This tension is always there. For example, environmental and planning regulations often come up against the ability of local firms and businesses to provide jobs and tax revenues that help support the very government bureaucracies creating new laws.
The Santa Cruz County Board of Supervisors on Tuesday approved not one but two new sets of regulations that have been criticized as overregulation — unless you knew that both received extensive public airings and were subjected to considerable debate.
In one vote, supervisors approved an ordinance putting limits on vacation rentals. The law is the end result of years of complaints by neighbors, mainly in the Live Oak beach area, about overcrowding, noise and loud parties, public intoxication, parking, and trash from rentals, many of which have out-of-town ownership and are advertised over the Internet.
Among the provisions: requiring a licensing system for Live Oak vacation rentals, with renewal needed every five years. This has drawn sharp criticism from owners who think they’ll be at the mercy of neighbors who may or may not have legitimate cases about possible violations.
Pajaro Valley Supervisor Greg Caput was the lone dissenting vote, saying the problems could be handled under existing laws and there was no need to create new layers of rules.
While we wonder if the budget-strapped if the county government will have the wherewithal to effectively oversee the vacation rental program, truth is, the problems were not being handled under existing laws. Rental owners had plenty of opportunities to have their voices heard and the regulations that were approved are hardly draconian.
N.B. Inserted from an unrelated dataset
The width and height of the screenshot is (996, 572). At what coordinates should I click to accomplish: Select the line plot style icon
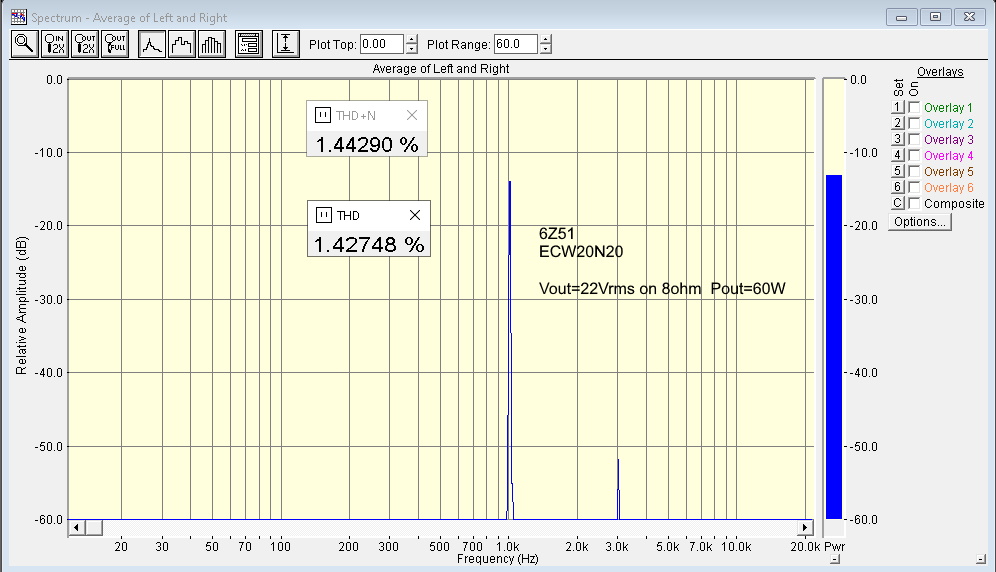tap(151, 44)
The Live Oak area will still have plenty of vacation rentals — but now the owners have a new impetus for being good neighbors.
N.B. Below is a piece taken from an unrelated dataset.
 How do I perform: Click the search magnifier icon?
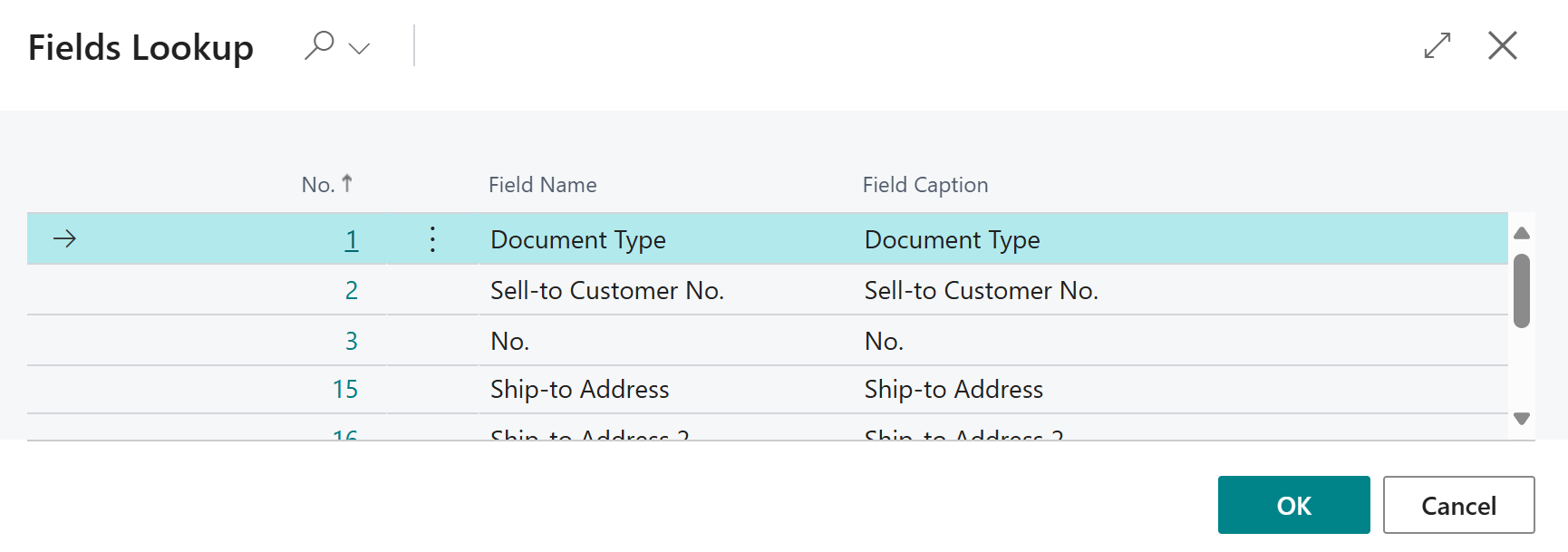319,45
In their other regulatory action, supervisors unanimously approved rules regulating medical marijuana dispensaries.
The county has lagged behind many other communities and local governments in getting rules in place to deal with the burgeoning medical pot movement that has been rife with opportunism and law enforcement issues.
The rules require dispensaries and collectives to operate as nonprofits and to keep at least 600 feet from schools and 800 feet from other marijuana operations.
The ordinance approved by supervisors did not, however, put a cap on the number of dispensaries. Santa Cruz has put a limit of two within city limits and last month, while San Jose limited the number of medical marijuana operations to 10.
We have our doubts that without some sort of cap, regulations will provide order to what has been a somewhat chaotic startup. That may come later, however.
The county’s action was overdue, but welcome.